Consigne écrite 1: Recopiez mot pour mot le passage de l'interview ci-dessous, depuis « Bonjour Philippe Rozier, vous » jusqu'à « l'adaptation des normes ? » inclus.

Texte fourni:
-.-.-

INTERVIEW. L’Agence Qualité Construction propose un « forum inter-outre-mer » pour « unir les forces des territoires » et « renforcer un enrichissement mutuel »

INTERVIEW. L’Agence Qualité Construction propose un « forum inter-outre-mer » pour « unir les forces des territoires » et « renforcer un enrichissement mutuel »

Au lendemain de ses assises en 2024, l’Agence Qualité Construction (AQC) a proposé, dans un Livre blanc, la création d’un « forum inter-outre-mer qui permettrait d'unir les forces des différents territoires et de renforcer un enrichissement mutuel ». Une recommandation en complément de la création de « cellules locales » et d’une « véritable feuille de route pour l'écriture de normes adaptées par et pour les professionnels ultramarins ». Le président de l’AQC Philippe Rozier, qui salue au passage le vote au Sénat de la loi d’Audrey Bélim sur l’amélioration de l’habitat en Outre-mer, explique dans cette interview ses recommandations pour la construction ultramarine.

Bonjour Philippe Rozier, vous êtes directeur général de l'Agence Qualité Construction. Pouvez-vous nous parler de votre association et de vos actions à l’adresse des Outre-mer notamment sur l'adaptation des normes ?

L’Agence Qualité Construction, ou AQC, est une association créée en 1982 à l’initiative des acteurs du bâtiment et des assurances après la loi Spinetta de 1978 sur l’assurance construction. Notre mission est d’améliorer la qualité des constructions et de prévenir les désordres qui peuvent affecter les ouvrages.

Nous disposons de plusieurs bases de données sur la qualité de la construction répondant à des objectifs ciblés (connaissance des pathologies récurrentes dans les constructions, anticipation des sinistres sériels…). Partant de cette observation à l’échelle nationale, toutes nos actions et les nombreux outils que nous élaborons ont pour fonction d’aider les professionnels sur le terrain dans leurs pratiques quotidiennes et de participer aux progrès collectifs du monde du bâtiment.

-.-.-

Entrées enregistrées
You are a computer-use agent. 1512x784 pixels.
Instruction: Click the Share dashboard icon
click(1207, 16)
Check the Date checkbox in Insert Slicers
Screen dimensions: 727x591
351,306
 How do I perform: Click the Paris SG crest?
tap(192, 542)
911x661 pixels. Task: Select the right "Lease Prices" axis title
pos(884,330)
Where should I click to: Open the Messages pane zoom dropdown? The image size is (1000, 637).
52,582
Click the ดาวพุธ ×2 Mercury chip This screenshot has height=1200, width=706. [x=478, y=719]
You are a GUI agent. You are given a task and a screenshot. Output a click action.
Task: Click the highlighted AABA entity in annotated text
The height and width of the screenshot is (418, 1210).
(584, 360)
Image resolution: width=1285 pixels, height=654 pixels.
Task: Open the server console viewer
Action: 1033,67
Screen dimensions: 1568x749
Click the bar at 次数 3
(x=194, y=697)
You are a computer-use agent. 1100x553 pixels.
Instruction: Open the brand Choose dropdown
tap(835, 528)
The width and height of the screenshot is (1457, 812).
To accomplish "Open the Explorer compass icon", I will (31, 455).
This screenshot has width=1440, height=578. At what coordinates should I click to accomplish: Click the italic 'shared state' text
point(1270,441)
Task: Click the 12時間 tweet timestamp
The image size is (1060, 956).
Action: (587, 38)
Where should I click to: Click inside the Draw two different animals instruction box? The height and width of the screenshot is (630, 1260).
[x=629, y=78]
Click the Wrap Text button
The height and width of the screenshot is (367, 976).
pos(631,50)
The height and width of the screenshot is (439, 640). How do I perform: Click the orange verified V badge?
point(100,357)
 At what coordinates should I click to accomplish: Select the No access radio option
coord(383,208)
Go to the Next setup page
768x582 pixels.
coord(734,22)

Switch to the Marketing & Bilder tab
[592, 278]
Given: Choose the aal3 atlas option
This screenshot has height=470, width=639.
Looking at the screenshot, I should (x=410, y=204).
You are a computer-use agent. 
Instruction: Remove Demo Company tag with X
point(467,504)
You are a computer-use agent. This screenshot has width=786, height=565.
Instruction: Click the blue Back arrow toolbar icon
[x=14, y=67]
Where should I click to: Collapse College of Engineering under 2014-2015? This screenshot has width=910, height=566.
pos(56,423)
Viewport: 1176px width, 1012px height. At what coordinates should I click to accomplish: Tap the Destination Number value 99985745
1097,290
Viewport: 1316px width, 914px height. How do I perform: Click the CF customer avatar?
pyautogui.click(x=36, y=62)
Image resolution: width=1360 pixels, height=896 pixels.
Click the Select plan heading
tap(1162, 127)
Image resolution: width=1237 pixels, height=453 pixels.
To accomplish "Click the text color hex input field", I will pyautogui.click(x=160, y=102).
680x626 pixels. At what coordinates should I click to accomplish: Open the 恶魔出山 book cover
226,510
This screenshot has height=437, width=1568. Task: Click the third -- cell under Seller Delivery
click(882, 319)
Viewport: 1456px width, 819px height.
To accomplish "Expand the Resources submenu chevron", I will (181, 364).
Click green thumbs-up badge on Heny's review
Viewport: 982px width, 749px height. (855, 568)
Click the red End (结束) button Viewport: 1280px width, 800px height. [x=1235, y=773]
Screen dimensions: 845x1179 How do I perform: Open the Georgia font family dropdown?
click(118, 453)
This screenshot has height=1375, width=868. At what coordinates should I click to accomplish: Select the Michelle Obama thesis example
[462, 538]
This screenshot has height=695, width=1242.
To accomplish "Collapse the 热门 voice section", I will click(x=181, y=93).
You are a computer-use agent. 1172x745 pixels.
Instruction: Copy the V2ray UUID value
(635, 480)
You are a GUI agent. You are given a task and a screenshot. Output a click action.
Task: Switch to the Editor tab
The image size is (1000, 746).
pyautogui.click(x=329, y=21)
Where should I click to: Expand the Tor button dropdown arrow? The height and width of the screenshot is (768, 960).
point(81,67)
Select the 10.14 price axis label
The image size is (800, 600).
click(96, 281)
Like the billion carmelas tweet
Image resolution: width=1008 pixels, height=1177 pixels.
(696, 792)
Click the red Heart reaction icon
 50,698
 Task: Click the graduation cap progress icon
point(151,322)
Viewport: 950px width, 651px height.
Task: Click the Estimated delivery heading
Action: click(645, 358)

-.-.-

Consigne écrite 2: Énumérez toutes les lignes ci-dessus qui contiennent la chaîne « button ».

Réponse complète 1:
Bonjour Philippe Rozier, vous êtes directeur général de l'Agence Qualité Construction. Pouvez-vous nous parler de votre association et de vos actions à l’adresse des Outre-mer notamment sur l'adaptation des normes ?

Réponse complète 2:
Click the Wrap Text button
Click the red End (结束) button Viewport: 1280px width, 800px height. [x=1235, y=773]
Where should I click to: Expand the Tor button dropdown arrow? The height and width of the screenshot is (768, 960).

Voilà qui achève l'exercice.